Jack Grealish is the talk of the town after a sensational season for both Aston Villa and England, captaining his boyhood club in the Premier League and becoming a key man ahead of Euro 2020

Sublime Brazilian-like ball skills. Lashings of boldness and imagination. Exceptional ability to dribble at pace. Slicked back hair. Socks at half-mast revealing shin pads the size of a postage stamp. On the field of play, Jack Grealish has no trouble standing out in a crowd.

It’s what he’s always done, even cutting a conspicuous footballing figure as an infant. Just ask long-serving Midlands talent spotter Jim Thomas, who first clapped eyes on Jack when
the Birmingham-born showstopper was just six years old. Thomas, whose list of discoveries includes Villa, Liverpool and Rangers winger Mark Walters, Manchester United wide-man Lee Sharpe and Derby County striker Dean Sturridge, still has vivid memories of that damp Sunday morning back in 2002, turning up at a park in the Shirley district of Solihull and watching open-mouthed as the kid in the oversized shirt turned on the style for Highgate United in a six-a-side encounter.

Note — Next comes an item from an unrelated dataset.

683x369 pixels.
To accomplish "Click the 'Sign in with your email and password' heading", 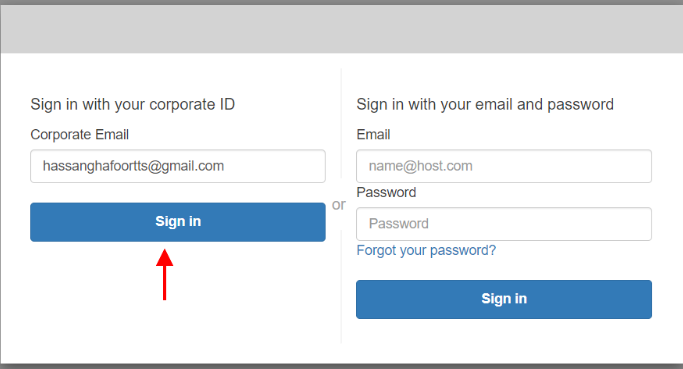I will tap(485, 105).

“You couldn’t fail to miss him,” Thomas told the Birmingham Mail last year. “As soon as I’m there, he’s got the ball in his own penalty area and has dribbled right through the team. He
was very small. It was like looking at Maradona.”

After introducing himself on the touchline to Jack’s mother Karen, Thomas straight away enquired if the youngster would like to join the Villa academy. The response? A big, fat yes. Like his father Kevin, Jack was a Villa fan through and through, a claret and blue disciple from top to toe. He was only four years old when he attended his first game at Villa Park in January 2000 – a pulsating 3-2 FA Cup win over Leeds United. At seven he was a season ticket holder and regularly went on the road to away games.

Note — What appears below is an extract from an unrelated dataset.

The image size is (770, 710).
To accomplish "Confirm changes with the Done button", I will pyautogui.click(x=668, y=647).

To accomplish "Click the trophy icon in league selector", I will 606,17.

Growing up, Jack was particularly fond of Villa striker Gabby Agbonlahor, a virtual one-club man who spent 13 seasons in the first team there, is the club’s all-time leading Premier League goalscorer and won three caps for England. Agbonlahor was still at Villa when Grealish first broke into the club’s first team as a 19-year-old in 2015 and was a privileged witness to all of Jack’s early career milestones: his first start in the FA Cup against Blackpool in January 2015; his full Premier League debut in a 3-3 home draw with QPR in April; his pivotal role the same month as Villa upset Liverpool 2-1 in an FA Cup semi- final; his subsequent appearance in the final (albeit in a 4-0 hammering by Arsenal at Wembley), and first Premier League goal in a 3-2 loss at Leicester.

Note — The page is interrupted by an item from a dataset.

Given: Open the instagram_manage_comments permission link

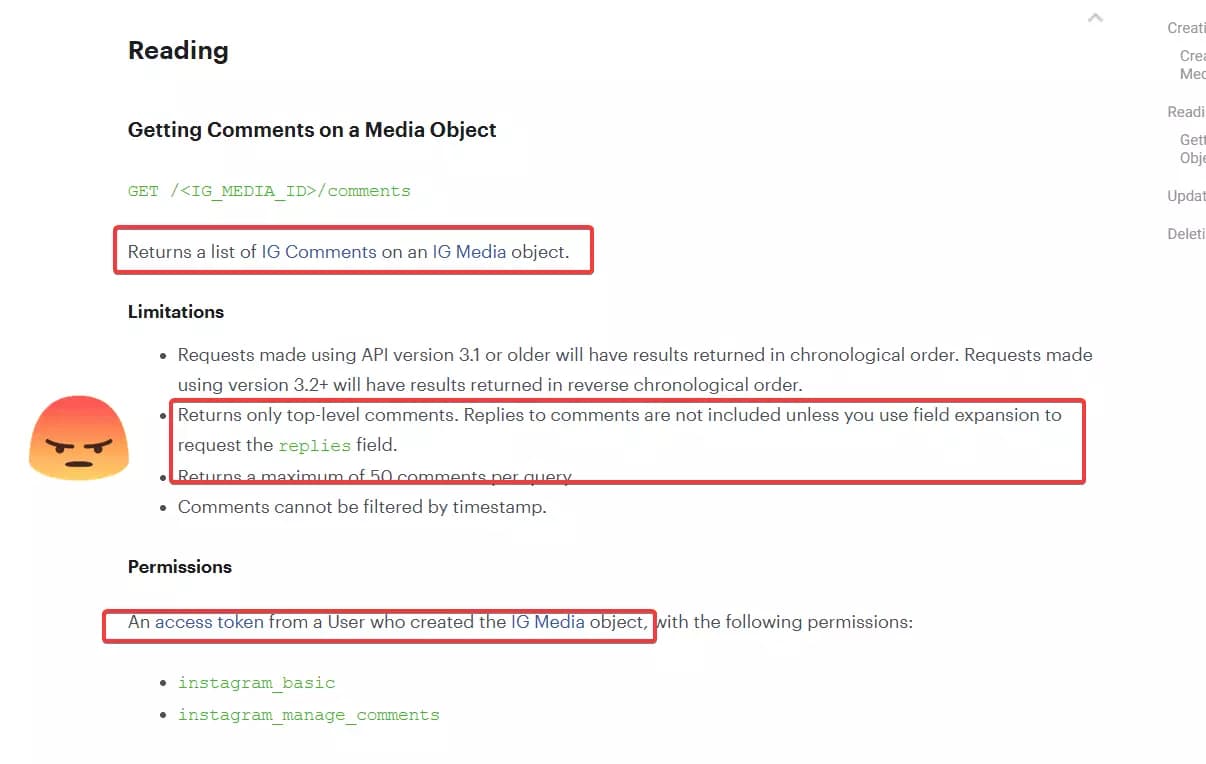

Agbonlahor and Grealish form quite the mutual appreciation society. Jack singles out Gabby as one of his role models, while the latter never tires of returning the compliment, happy to describe Jack as the most gifted player he played with and comparing the 25-year-old to Barcelona and Spain midfield great Andres Iniesta.

Grealish is just one branch of a towering oak of a Villa family tree. His dad Kevin was on hand to soak up the atmosphere at every Villa triumph of the last 40 years – their stunning league title in 1980-81, the conquest of the European Cup the following season and the 1995-96 League Cup – while his great, great grandfather Billy Garraty pocketed an FA Cup winners’ medal with the Villa way back in 1905. Garraty earned one England cap; Jack already has trumped him on that score, with five senior appearances for the Three Lions.

With roots like that, there was always every chance that Grealish would successfully climb the football ladder. He had the natural flair to die for, and was obsessed with the game from the earliest of ages. All he wanted to do was kick a ball, and that was what he did: in the school playground, in the back garden of the family home in Solihull in the West Midlands, a local park or any other space where he, his elder brother Kevan and his cousins could do their thing.

Nor did he ever want for desire. Every day he had a new trick to master, more work to do on his weaker left foot, a fresh frontier to reach. As a schoolboy, Jack trained with Villa three nights a week, yet he would have happily made the 30-mile round trip on a daily basis. His hunger was insatiable.

Villa, well aware that they had a gem in their midst, treated him with great care in the academy ranks. On the one hand, giving him plenty of licence to express himself and exploit his rare poise, guile and vision. On the other, teaching him good habits. In those days, he would often be deployed in age-groups a couple of rungs above his own and would often be used wide on the left, the rationale being that he would have a little more protection away from the trenches.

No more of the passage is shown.